Sécheresse en Lozère : l’alerte étendue à la Truyère et la Colagne
Le préfet a signé un nouvel arrêté le 3 juillet, entré en vigueur le lendemain, qui durcit les restrictions d'eau sur plusieurs bassins du département.
Face à la baisse continue des cours d'eau, le préfet de la Lozère a étendu l'alerte sécheresse aux bassins de la Truyère et de la Colagne. L'arrêté, en vigueur depuis le 4 juillet 2026, interdit notamment le lavage des véhicules à domicile et l'arrosage en journée.
L’essentiel
- Un nouvel arrêté : le préfet de la Lozère Gilles Quénéhervé a signé le 3 juillet 2026 l’arrêté n° PREF-DDT-BCPAT-2026-154-001.
- Entrée en vigueur : le texte s’applique depuis le 4 juillet 2026 à 8h00.
- Deux bassins de plus : la Truyère et la Colagne passent en alerte sécheresse, en plus du Lot, du Bramont, du Chassezac, de la Cèze et des Gardons déjà concernés.
- Des interdictions concrètes : arrosage des pelouses en journée, lavage des véhicules à domicile et remplissage des piscines privées sont interdits.
- Vigilance depuis juin : le département est placé en vigilance sécheresse globale depuis le 20 juin 2026.
La sécheresse continue de progresser en Lozère. Selon la préfecture, la baisse du débit des cours d’eau, provoquée par les fortes chaleurs et le manque de précipitations, a conduit le préfet Gilles Quénéhervé à étendre le dispositif d’alerte à deux nouveaux bassins versants.
Ce que change l’arrêté du 3 juillet
L’arrêté n° PREF-DDT-BCPAT-2026-154-001, signé le 3 juillet 2026, place les bassins versants de la Truyère et de la Colagne en situation d’alerte sécheresse, selon la préfecture de la Lozère. Le texte est entré en vigueur le lendemain, le 4 juillet à 8h00, comme le précise l’arrêté publié par les services préfectoraux.

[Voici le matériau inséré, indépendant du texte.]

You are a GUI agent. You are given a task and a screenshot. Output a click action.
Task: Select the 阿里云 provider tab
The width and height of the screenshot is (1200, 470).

Les autres secteurs déjà concernés restent maintenus au même régime : le bassin du Lot, qui couvre notamment la commune de Mende, ainsi que le Bramont, le Chassezac, la Cèze et les Gardons. L’ensemble du département était déjà en vigilance sécheresse globale depuis le 20 juin 2026, selon la préfecture.
Les restrictions concrètes pour les habitants
Sur tous les territoires placés en alerte, l’arrêté préfectoral interdit l’arrosage des pelouses en journée et le lavage des véhicules à domicile. L’arrosage des jardins potagers est proscrit l’après-midi, et peut être restreint sur l’ensemble de la journée dans certains secteurs, précise la préfecture.
Le remplissage initial des piscines privées est également interdit, sauf pour les chantiers déjà entamés et sous réserve d’un accord préalable du gestionnaire de l’eau. Les autorités renvoient les particuliers, professionnels et touristes vers l’application VigiEau pour suivre en temps réel les restrictions applicables à leur commune.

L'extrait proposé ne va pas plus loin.